O cirurgião Rui Miranda Julião considerou que a Inteligência Artificial (IA) vai aproximar o doente do médico, pois ajuda a nível técnico e tecnológico, mas não consegue preencher a humanidade de que essa relação precisa.
“Acho que essa relação até vai ficar mais próxima. Porque a determinada altura as pessoas também vão exigir que não seja tudo numa relação humano-máquina. (…) Os profissionais de saúde vão ser ainda mais importantes porque também vão ter necessidade de dar mais apoio afetivo e psicológico às pessoas”, afirmou.
Em declarações à Lusa a propósito da conferência sobre IA na saúde que vai decorrer na quinta-feira, no auditório dos Serviços Sociais da Câmara Municipal de Lisboa, integrada no XVI Congresso da Fundação Portuguesa do Pulmão, o especialista defendeu que a missão dos médicos se vai manter e terá “um aspeto mais diferenciador”.
“Na pessoa com doença autoimune, ou doença oncológica, por exemplo, além do aspeto de ordem técnica, há uma palavra humana que é obrigatória. É uma dimensão que a IA não vai conseguir”, disse.

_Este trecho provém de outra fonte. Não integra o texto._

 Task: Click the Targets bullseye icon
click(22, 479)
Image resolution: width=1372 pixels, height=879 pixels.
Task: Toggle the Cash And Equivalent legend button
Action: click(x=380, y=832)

Lembrou que IA vai permitir outro tipo de literacia ao cidadão, pois “vai dar acesso a um conjunto de dados sob o ponto de vista clínico (…) mas falta-lhe o aspeto crítico”.
“A revolução que a IA traz é que, na realidade, ela pode fazer uma tradução para uma linguagem comum da situação de doença da pessoa ou, inclusivamente, questionar alguns aspetos de tratamento do próprio médico”, explicou.
Questionado sobre se isso tornaria o trabalho do médico no futuro mais difícil, consentiu: “É um aspeto a que os médicos se têm de ir habituando”.
“Se antigamente as pessoas iam à internet, os dados, neste momento apontam que de todas as pessoas que iam à internet ver alguns aspetos da saúde, 40% transferiam-se para a inteligência artificial”, acrescentou.
Rui Julião, que pertence à direção da Fundação Portuguesa do Pulmão e é diretor clínico dos Serviços Sociais da Câmara Municipal de Lisboa, disse que além da literacia do cidadão, a IA vai exigir literacia dos próprios médicos: “Diria que estamos aqui num momento de transição, de evolução do conhecimento, quer de um lado, quer de outro”.
Considerou o acesso, a eficiência e a qualidade como “aspetos determinantes” em saúde e diz ainda que a IA pode ajudar a facilitar o acesso dos cidadãos aos cuidados de saúde.
“A IA vai, na realidade, facilitar o acesso através de uma informação mais precoce e mais detalhada, desde logo [saber] onde o doente se tem de dirigir, de que forma, e se a situação é urgente ou se o utente pode esperar, marcando uma consulta para os próximos dias”, afirmou, sublinhando: “até porque não é possível ter médico de família para toda a gente. E essa questão é determinante”.
Ainda sobre o acesso, defende um reforço da municipalização da saúde, lembrando que, até sob o ponto de vista da prevenção e da promoção da saúde “nada melhor do que os municípios”.
A conferência está dividida em duas partes: “O futuro inteligente da Saúde: a visão integrada do Sistema de Saúde” e “Inteligência Artificial em Saúde: a revolução na prática médica”.